• Aufgabenstellung:
Entnimm dem unten stehenden Auszug über den Osnabrücker Gastronomen die Passage, die bei „Diese Situation gibt“ beginnt und bei „Initiative Restlos genießen″.“ endet, und gib sie wortgetreu wieder.

• Auszug:

+--

Zwischenüberschrift:
Restaurant verzichtet auf den Service aus Angst vor Schadenersatzklagen
Artikel:
Kleinbild
Originaltext:
Osnabrück. Können Sie mir den Rest einpacken? Ein Osnabrücker Gastronom hat sich schweren Herzens entschieden, dieser Bitte seiner Gäste nicht mehr nachzukommen. Der Grund: Er befürchtet Schadenersatzklagen.

Diese Situation gibt es im Restaurant häufig: Das Essen schmeckt lecker, aber nach einer halben Portion ist der Gast eigentlich schon satt. In den letzten Jahren hat es sich in so einem Fall bewährt, das übrig gebliebene Essen mit nach Hause zu nehmen. Das schont den Geldbeutel und beugt der Verschwendung von Lebensmitteln vor. Sogar das Bundeslandwirtschaftsministerium unterstützt dieses Verhalten deshalb mit der Initiative Restlos genießen″.

+--

• Bereitgestellte Daten:
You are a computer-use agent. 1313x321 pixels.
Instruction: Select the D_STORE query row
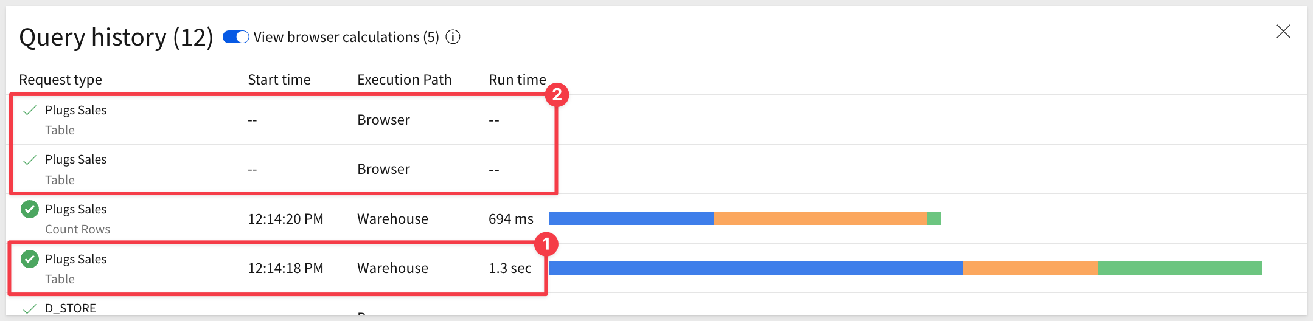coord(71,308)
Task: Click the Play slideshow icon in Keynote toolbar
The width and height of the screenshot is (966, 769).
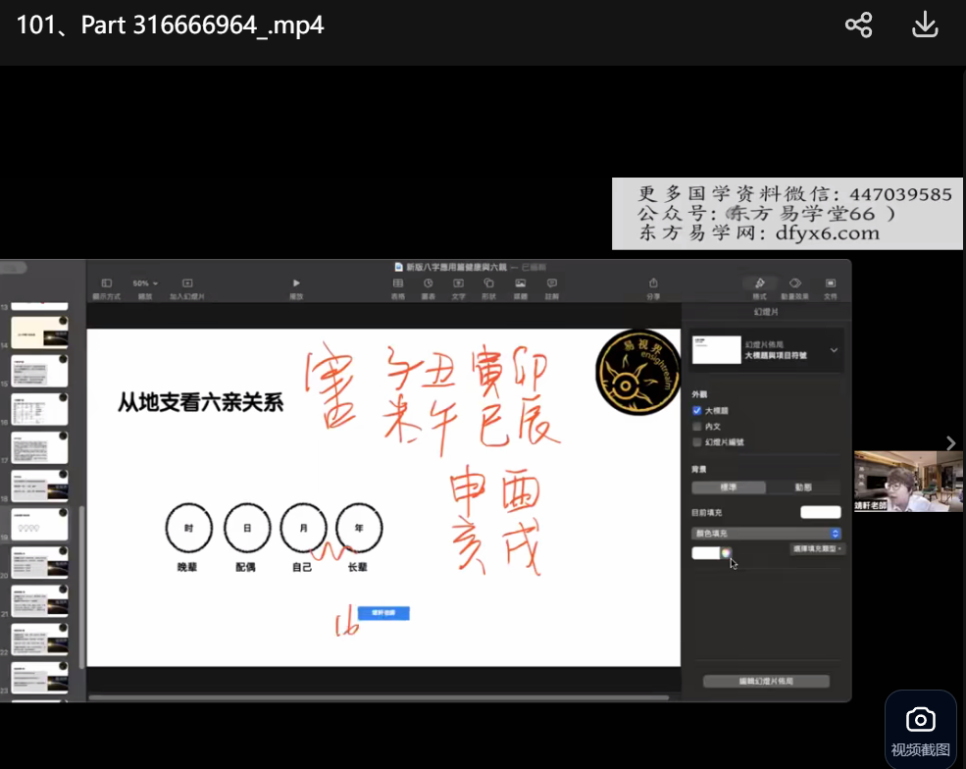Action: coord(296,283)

+--

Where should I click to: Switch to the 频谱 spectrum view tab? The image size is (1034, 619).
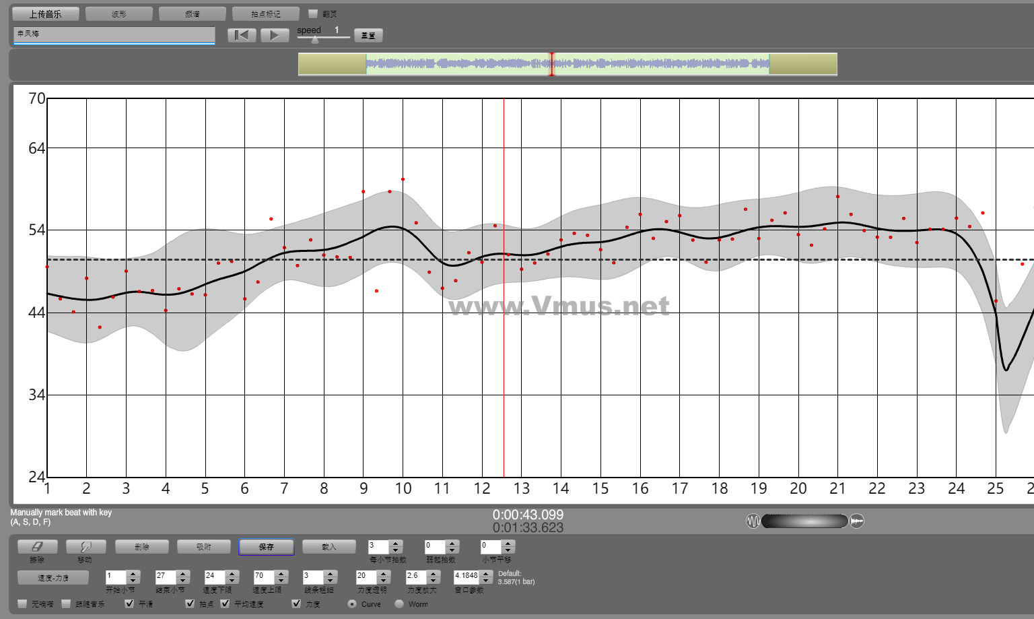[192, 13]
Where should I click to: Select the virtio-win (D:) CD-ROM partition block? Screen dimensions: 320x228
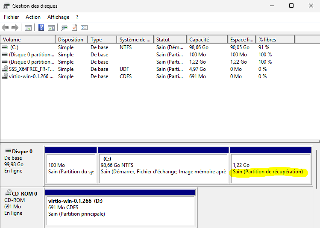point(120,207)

+--

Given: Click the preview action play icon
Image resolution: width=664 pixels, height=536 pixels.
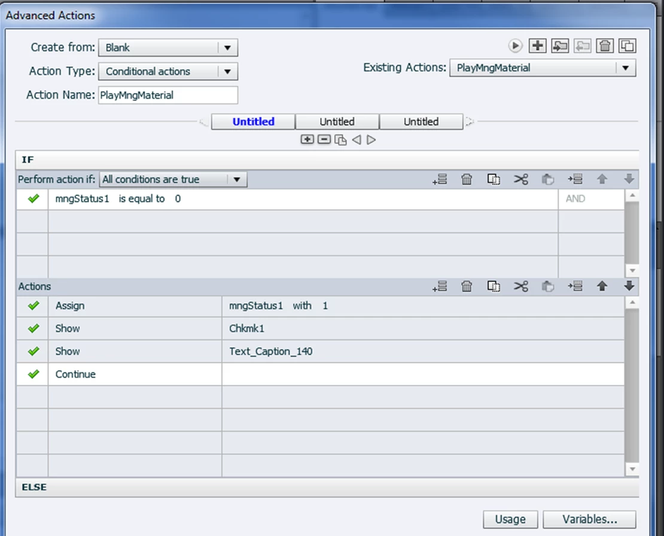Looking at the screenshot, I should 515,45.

+--

• Endgültige Antwort:
Diese Situation gibt es im Restaurant häufig: Das Essen schmeckt lecker, aber nach einer halben Portion ist der Gast eigentlich schon satt. In den letzten Jahren hat es sich in so einem Fall bewährt, das übrig gebliebene Essen mit nach Hause zu nehmen. Das schont den Geldbeutel und beugt der Verschwendung von Lebensmitteln vor. Sogar das Bundeslandwirtschaftsministerium unterstützt dieses Verhalten deshalb mit der Initiative Restlos genießen″.